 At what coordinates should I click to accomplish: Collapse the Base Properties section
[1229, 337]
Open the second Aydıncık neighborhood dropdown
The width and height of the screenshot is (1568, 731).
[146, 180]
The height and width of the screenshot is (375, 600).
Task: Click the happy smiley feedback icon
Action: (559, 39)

-- Consegna --
Formatta come tabella Markdown le righe che vanno dall'inizio delle voci fino alla riga contenente "[1229, 337]", estremi inclusi, escludendo le righe vuote. Usa le colonne Numero e Riga.

-- Risultato --
| Numero | Riga |
|---|---|
| 1 |  At what coordinates should I click to accomplish: Collapse the Base Properties section |
| 2 | [1229, 337] |